Black Americans Used to Have to Navigate Jim Crow Laws During Road Trips with this Travel Guide

Black Americans Used to Have to Navigate Jim Crow Laws During Road Trips with this Travel Guide

Larry Holzwarth - February 25, 2019

Black Americans Used to Have to Navigate Jim Crow Laws During Road Trips with this Travel Guide
Even some federal facilities, as with this Public Health Service clinic, provided segregated areas within them. Wikimedia

4. Much of the racism encountered had to do with whites providing service

When Black motorists encountered service stations which did not sell their products to Blacks, or lunch counters where they were not allowed to sit and have a cup of coffee, it was most often not because they were considered unworthy of using the product. It was because the White gas jockey, or lunch counter man, or waitress, could not allow themselves to condescend to provide service to a Black person. Whether or not that was a concern of their own was immaterial, it was a concern to their neighbors, their fellow employees, their employers, and their local authorities. In the Jim Crow south, Blacks were to be kept in their place.

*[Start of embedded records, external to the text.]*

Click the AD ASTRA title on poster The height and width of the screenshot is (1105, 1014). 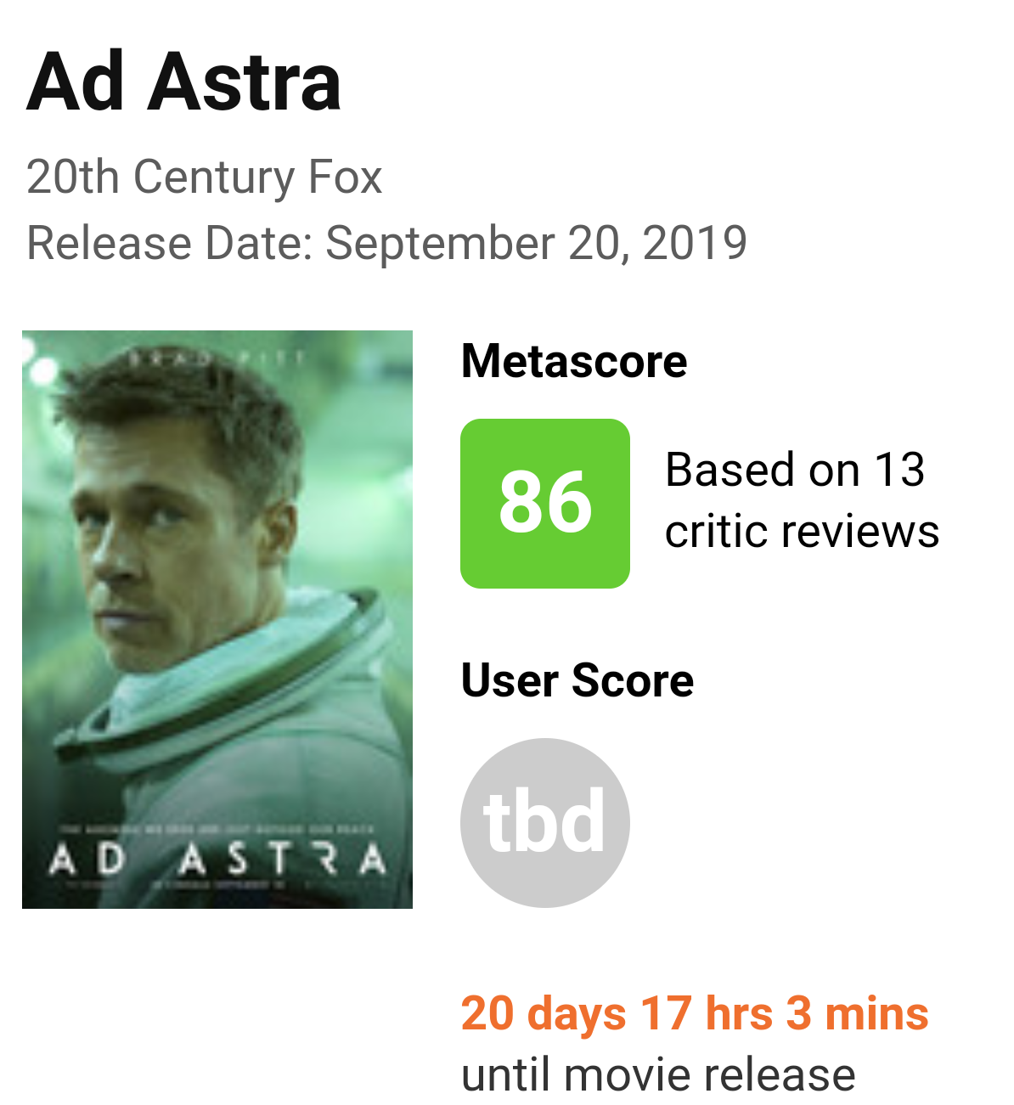tap(217, 860)
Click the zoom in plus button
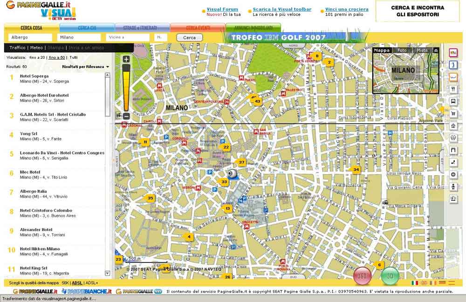466x302 pixels. click(x=126, y=59)
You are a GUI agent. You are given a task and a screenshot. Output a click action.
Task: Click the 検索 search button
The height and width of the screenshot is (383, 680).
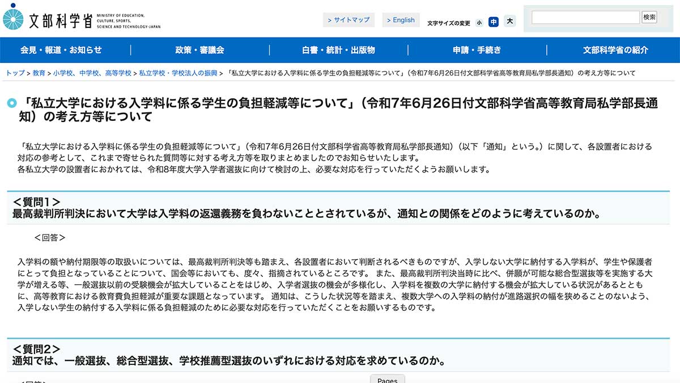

The Green Book warned of this in certain areas of the country, as did other travel guides directed towards Black motorists, as it concerned the rules of the road. Black motorists in the Mississippi delta area were warned against passing or pulling out in front of cars driven by Whites when on the unpaved roads in the region, because the dust raised by their car would soil the car behind them, making them the subject of hostility. The back roads of the Deep South were particularly dangerous for Black motorists, and the more substantial a vehicle they drove, the more likely they were to be stopped, as much because of racist local laws as because of the racial beliefs of the officer accosting them.